▸ Data for the task
____________
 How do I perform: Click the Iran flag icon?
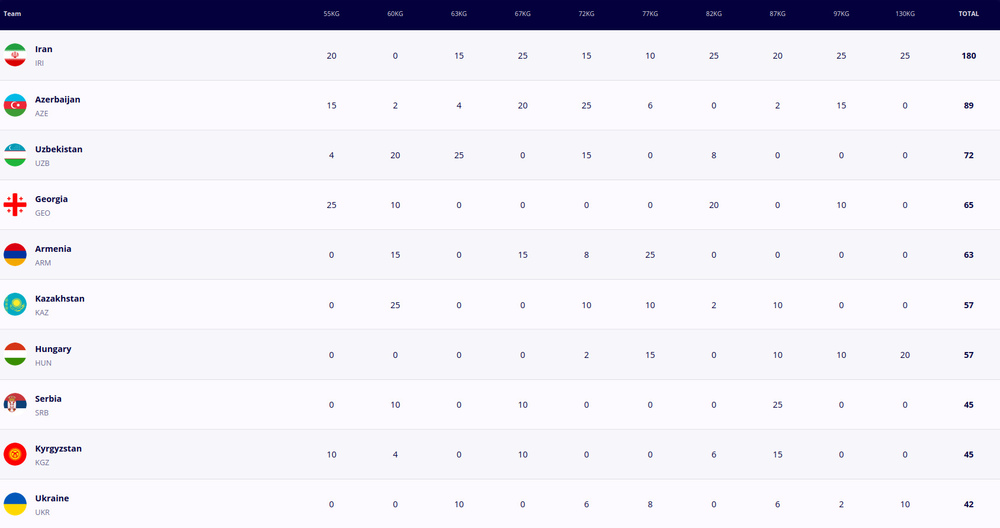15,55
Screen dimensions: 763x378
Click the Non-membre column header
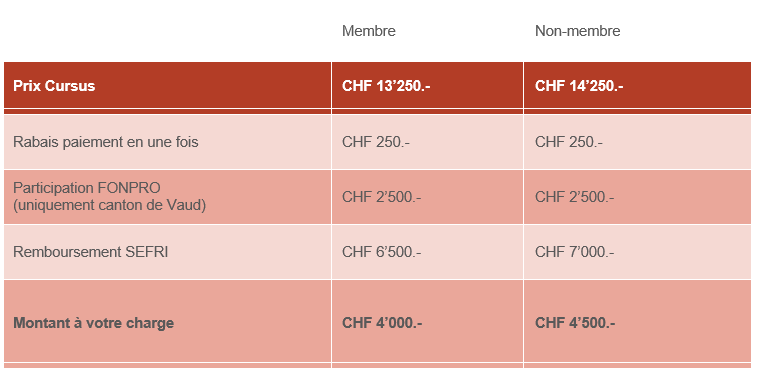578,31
____________
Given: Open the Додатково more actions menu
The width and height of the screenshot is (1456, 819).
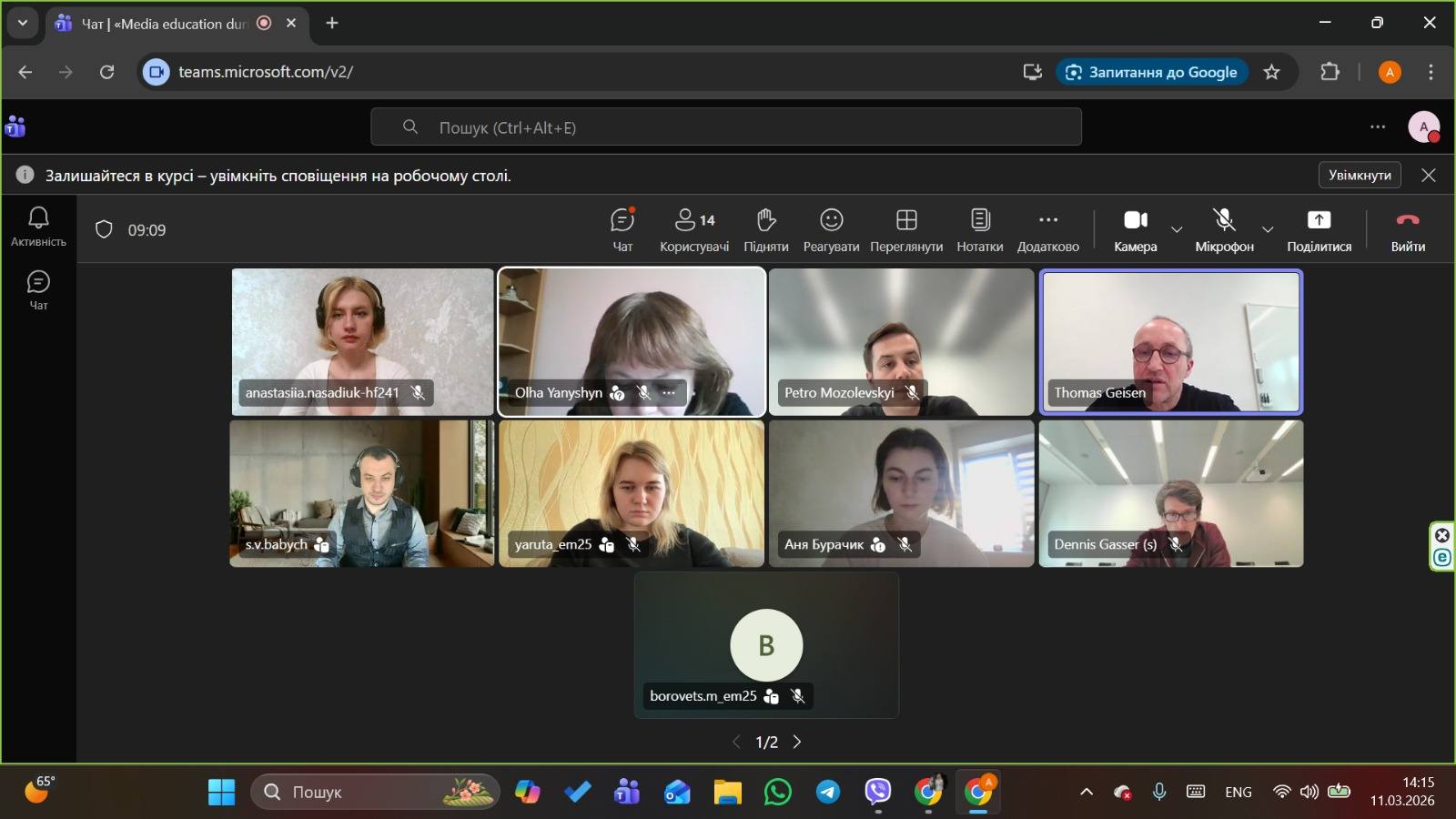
____________
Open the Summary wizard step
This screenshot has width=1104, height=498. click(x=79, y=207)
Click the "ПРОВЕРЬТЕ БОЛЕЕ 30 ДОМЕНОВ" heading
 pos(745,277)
____________
▸ Required action
Copy range, inclusive: the line holding "Given: Open the Додатково more actions menu" to the line holding "The width and". Reproduce exactly those lines of the records above and no others.

▸ Finished task
Given: Open the Додатково more actions menu
The width and height of the screenshot is (1456, 819).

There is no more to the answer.